Protocol-Owned Liquidity (POL)
Sustainable Infrastructure
A portion of trading fees allocated to the Zealous Swap treasury is directed to protocol-owned liquidity initiatives, creating sustainable infrastructure for the Kaspa ecosystem. These funds are received as LP tokens, which directly improves the protocol's liquidity depth.
Key Benefits
Protocol-owned liquidity provides several strategic advantages:
Long-term Sustainability - Independence from mercenary liquidity that can withdraw during market volatility. Every month, 5% of the protocol's profits are allocated to POL, ensuring a stable and locked liquidity base that cannot be removed or withdrawn.
Strategic Support - Ability to support important trading pairs even with initially lower volume. The permanently locked liquidity provides a consistent foundation for trading, regardless of current market conditions.
Crisis Protection - Safeguard against liquidity crises during market downturns. With liquidity that is permanently locked and automatically compounding through fee reinvestment, the protocol maintains stability even during periods of extreme market stress.

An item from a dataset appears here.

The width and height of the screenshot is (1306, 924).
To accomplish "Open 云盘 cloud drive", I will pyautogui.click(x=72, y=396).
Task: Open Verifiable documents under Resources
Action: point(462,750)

Permanent Liquidity - Creates a base layer of liquidity that will never be sold. These LP tokens are locked in the pools, providing a consistent and growing liquidity base that continuously generates and reinvests fees.
Future Governance
As Zealous Swap evolves, the protocol's DAO will be able to vote to reallocate this liquidity between different pools. Importantly, while the allocation of POL may change through governance, the liquidity itself remains within the protocol at all times, ensuring consistent trading capabilities for all users.
Economic Impact
By establishing protocol-owned liquidity, Zealous Swap creates a positive feedback loop:
Trading generates fees
Portion of fees becomes protocol-owned liquidity
Deeper liquidity improves trading experience
Better trading experience attracts more volume
More volume generates more fees
This virtuous cycle helps bootstrap the entire Kaspa DeFi ecosystem.
Summary
Overall, POL acts as a long-term safeguard, ensuring that the protocol maintains robust liquidity regardless of market conditions, with the added advantage of compounding growth through fee reinvestment.